(Saved entries)
**********
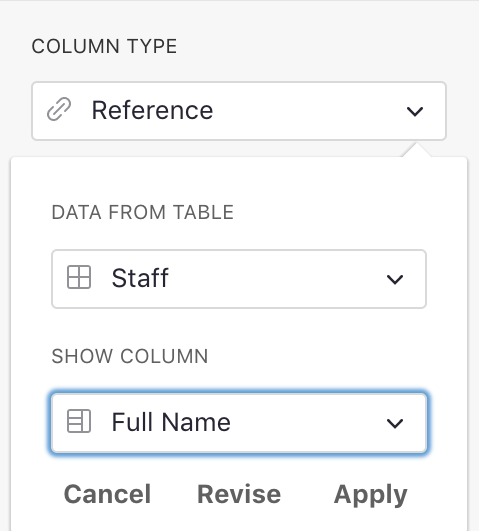Click the chain-link Reference type icon

tap(59, 109)
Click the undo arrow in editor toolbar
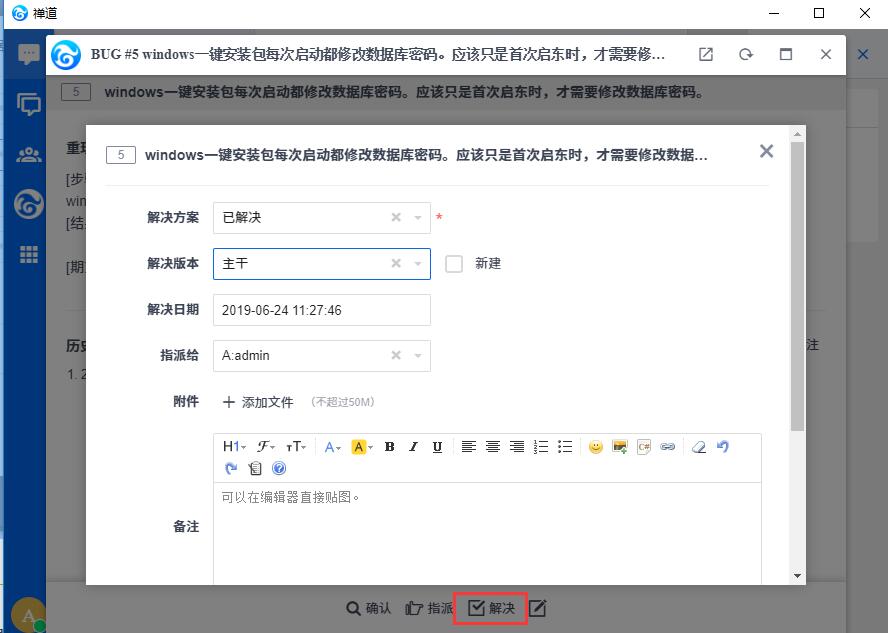Screen dimensions: 888x633 pyautogui.click(x=723, y=447)
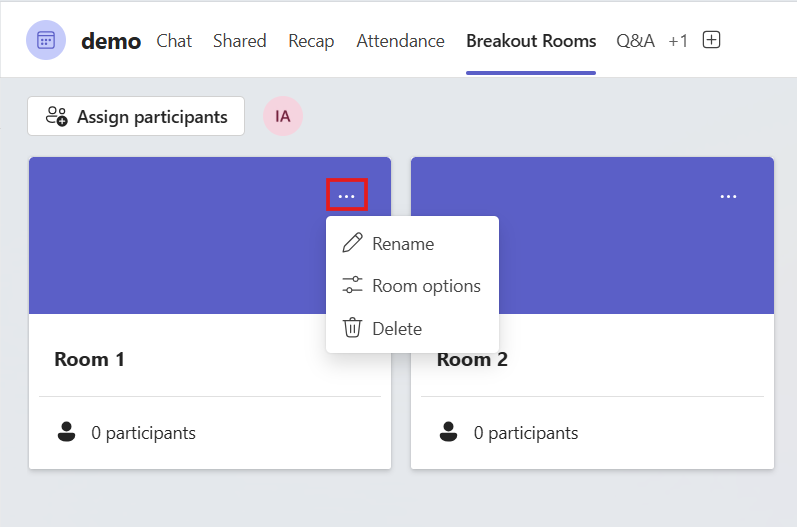Click the Room 1 card title
The height and width of the screenshot is (527, 797).
point(89,359)
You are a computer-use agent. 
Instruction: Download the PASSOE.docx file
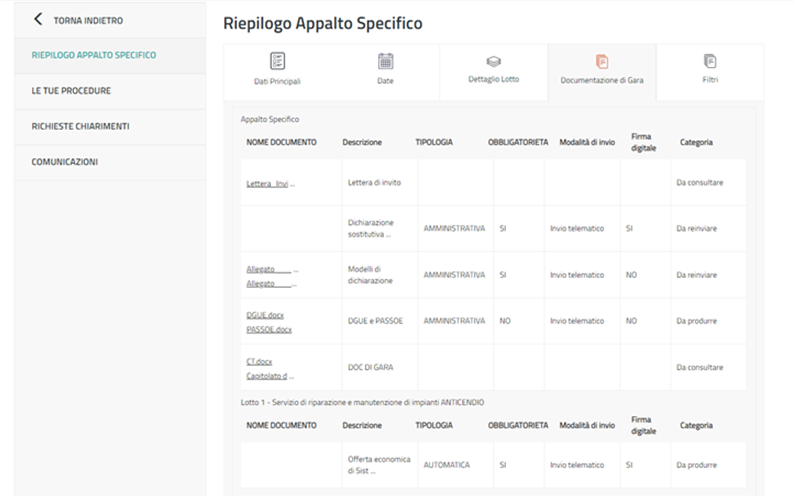269,329
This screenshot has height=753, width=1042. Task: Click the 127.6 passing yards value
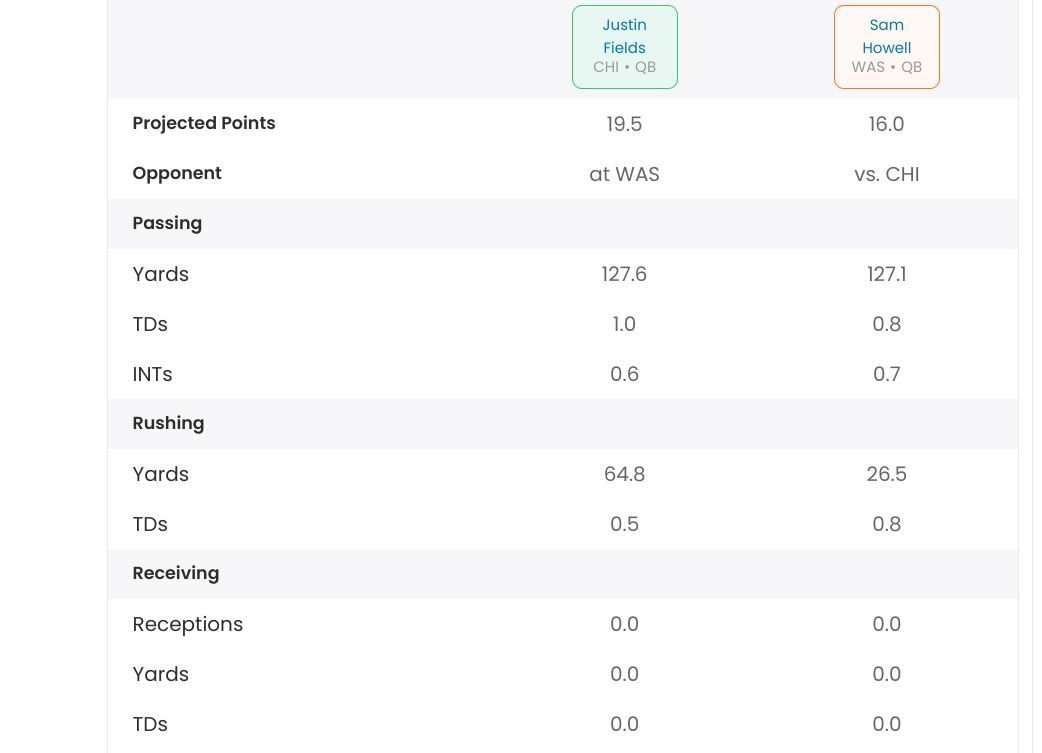tap(624, 274)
**********
**Problem requirements**
An exact copy of the lines from the one with "Instruction: Download the PASSOE.docx file" through the end of the records: produce that and nothing more, leaving out the pictures.

**Written response**
Instruction: Download the PASSOE.docx file
269,329
This screenshot has height=753, width=1042. Task: Click the 127.6 passing yards value
tap(624, 274)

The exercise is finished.